Dataset records start
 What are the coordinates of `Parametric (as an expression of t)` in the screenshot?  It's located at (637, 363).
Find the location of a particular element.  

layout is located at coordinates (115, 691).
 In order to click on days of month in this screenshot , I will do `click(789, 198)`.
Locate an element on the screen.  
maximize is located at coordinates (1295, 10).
Dataset records end
*Written task*
Reproduce every one of the items above word for word, leaving nothing out and changing nothing.

*Answer to the problem*
 What are the coordinates of `Parametric (as an expression of t)` in the screenshot?  It's located at (637, 363).
Find the location of a particular element.  

layout is located at coordinates (115, 691).
 In order to click on days of month in this screenshot , I will do `click(789, 198)`.
Locate an element on the screen.  
maximize is located at coordinates (1295, 10).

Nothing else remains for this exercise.